Directions — Where the data below begins, start retyping exactly, and end on the line with "Beschrijving [tab] (54, 755)", which is included; no picture goes in.
::: Listed entries
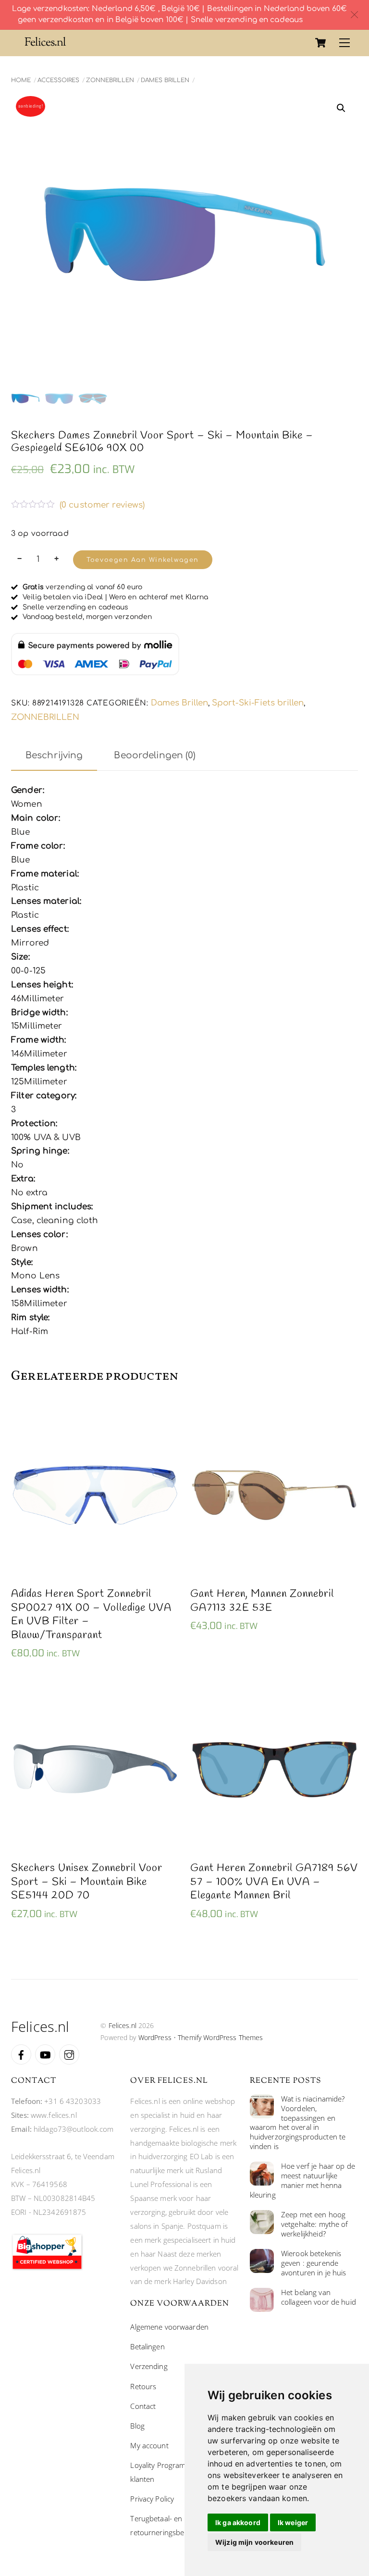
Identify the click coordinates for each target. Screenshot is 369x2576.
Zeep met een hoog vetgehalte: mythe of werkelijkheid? (314, 2224)
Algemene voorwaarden (169, 2327)
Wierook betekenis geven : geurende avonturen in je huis (313, 2263)
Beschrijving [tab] (54, 755)
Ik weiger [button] (293, 2522)
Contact (143, 2406)
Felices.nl (122, 2025)
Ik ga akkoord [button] (237, 2522)
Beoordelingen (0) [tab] (155, 755)
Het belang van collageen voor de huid (318, 2297)
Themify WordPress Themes (220, 2037)
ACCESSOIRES (58, 80)
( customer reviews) (102, 505)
::::::
Result —
Identify the click coordinates for each target. Screenshot is 369x2576.
Zeep met een hoog vetgehalte: mythe of werkelijkheid? (314, 2224)
Algemene voorwaarden (169, 2327)
Wierook betekenis geven : geurende avonturen in je huis (313, 2263)
Beschrijving [tab] (54, 755)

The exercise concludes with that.